Reputation: 301
In C#, if a high priority task is ready to execute and another (low priority) thread is already inside a monitor, would the low priority task be preempted in the following two scenarios:
Do the compiler/OS do anything clever in regards to task preemption or is it always the case that higher priority tasks always preempt lower priority tasks?
Upvotes: 3
Views: 2477
Reputation: 301
For those who are interested in the first scenario of the question, the following is an experiment I did to test thread preemption when dealing with locking:
object resourselock = new object();
public void Test()
{
Thread lowestThread = new Thread(new ThreadStart(Low));
lowestThread.Priority = ThreadPriority.Lowest;
Thread highestThread = new Thread(new ThreadStart(High));
highestThread.Priority = ThreadPriority.Highest;
lowestThread.Start();
Thread.Sleep(1000); //makes sure that the lowest priority thread starts first
highestThread.Start();
}
public void Low()
{
Console.WriteLine("Low priority task executed");
lock (resourselock)
{
Console.WriteLine("Low priority task will never release the lock!");
while (true) ; //infinite empty statement!
}
}
public void High()
{
System.Console.WriteLine("High priority task executed");
lock (resourselock)
{
System.Console.WriteLine("High priority task got the lock!"); //this will never be reached!
}
}
The following is the output of the program:
Low priority task executed
Low priority task will never release the lock!

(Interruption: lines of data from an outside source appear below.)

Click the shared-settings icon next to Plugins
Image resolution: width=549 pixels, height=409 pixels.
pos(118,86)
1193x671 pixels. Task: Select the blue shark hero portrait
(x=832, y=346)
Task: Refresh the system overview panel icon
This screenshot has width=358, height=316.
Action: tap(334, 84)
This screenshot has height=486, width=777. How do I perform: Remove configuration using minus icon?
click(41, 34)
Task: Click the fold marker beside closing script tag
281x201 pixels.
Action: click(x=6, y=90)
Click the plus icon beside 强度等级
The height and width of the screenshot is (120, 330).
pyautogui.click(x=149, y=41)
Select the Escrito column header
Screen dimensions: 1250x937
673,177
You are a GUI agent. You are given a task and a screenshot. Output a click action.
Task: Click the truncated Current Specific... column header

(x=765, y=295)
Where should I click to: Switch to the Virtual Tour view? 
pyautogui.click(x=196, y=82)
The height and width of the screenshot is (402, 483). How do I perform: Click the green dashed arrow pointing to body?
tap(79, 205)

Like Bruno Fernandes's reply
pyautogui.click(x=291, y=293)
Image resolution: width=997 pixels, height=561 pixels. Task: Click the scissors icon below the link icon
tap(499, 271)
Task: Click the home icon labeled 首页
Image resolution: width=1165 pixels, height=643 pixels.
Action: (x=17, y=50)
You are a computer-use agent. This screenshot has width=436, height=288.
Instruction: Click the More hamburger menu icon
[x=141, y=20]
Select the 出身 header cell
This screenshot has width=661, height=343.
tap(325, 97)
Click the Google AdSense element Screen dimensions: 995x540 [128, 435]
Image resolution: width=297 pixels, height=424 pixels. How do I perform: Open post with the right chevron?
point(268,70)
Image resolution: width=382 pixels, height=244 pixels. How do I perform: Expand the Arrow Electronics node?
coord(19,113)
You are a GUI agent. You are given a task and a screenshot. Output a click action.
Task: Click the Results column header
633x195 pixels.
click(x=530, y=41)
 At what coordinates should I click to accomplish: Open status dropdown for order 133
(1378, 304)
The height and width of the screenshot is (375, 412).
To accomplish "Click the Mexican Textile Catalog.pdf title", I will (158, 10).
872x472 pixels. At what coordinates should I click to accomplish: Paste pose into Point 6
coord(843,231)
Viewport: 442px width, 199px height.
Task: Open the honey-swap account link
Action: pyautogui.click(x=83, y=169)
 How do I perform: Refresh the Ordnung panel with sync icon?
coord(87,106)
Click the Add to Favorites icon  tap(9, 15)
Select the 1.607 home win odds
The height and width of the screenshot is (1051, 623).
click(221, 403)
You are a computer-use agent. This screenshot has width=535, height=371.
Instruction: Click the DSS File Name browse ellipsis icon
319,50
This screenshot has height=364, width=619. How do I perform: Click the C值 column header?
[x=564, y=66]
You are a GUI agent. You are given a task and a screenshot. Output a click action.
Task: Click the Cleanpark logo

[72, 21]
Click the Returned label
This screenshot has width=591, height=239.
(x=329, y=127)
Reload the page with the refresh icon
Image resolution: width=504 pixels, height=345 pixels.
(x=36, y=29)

High priority task executed
Although the high priority task needs to acquire the resourcelock (which is already acquired by the low priority task) in order for it to execute, the high priority task was executed just to find out it cannot execute!! Thus, there is no optimization whatsoever done by the compiler to prevent unnecessary context-switches when tasks need resources to execute.
Upvotes: 6
Reputation: 1500555
If the higher priority thread is waiting for a lock, regardless of which thread owns the lock, it won't be scheduled.
If the higher priority thread isn't waiting for anything, then it may preempt a lower priority thread. None of this is really .NET or C# specific though - it really ends up being down to the operating system to manage the threads and schedule them.
You might find this MSDN article on thread priorities useful - it certainly surprised me on a few points. In particular:
The system assigns time slices in a round-robin fashion to all threads with the highest priority. If none of these threads are ready to run, the system assigns time slices in a round-robin fashion to all threads with the next highest priority. If a higher-priority thread becomes available to run, the system ceases to execute the lower-priority thread (without allowing it to finish using its time slice), and assigns a full time slice to the higher-priority thread.
You should be able to verify that by creating a program which some high priority threads and some low priority threads; the above quote would suggest that if you can keep the processor busy with the high priority threads, the low priority threads will starve completely. That surprises me, but you should be able to experiment and see what happens. Just try to keep the high priority threads busy with work that can't cause any IO (etc) which would otherwise stall them.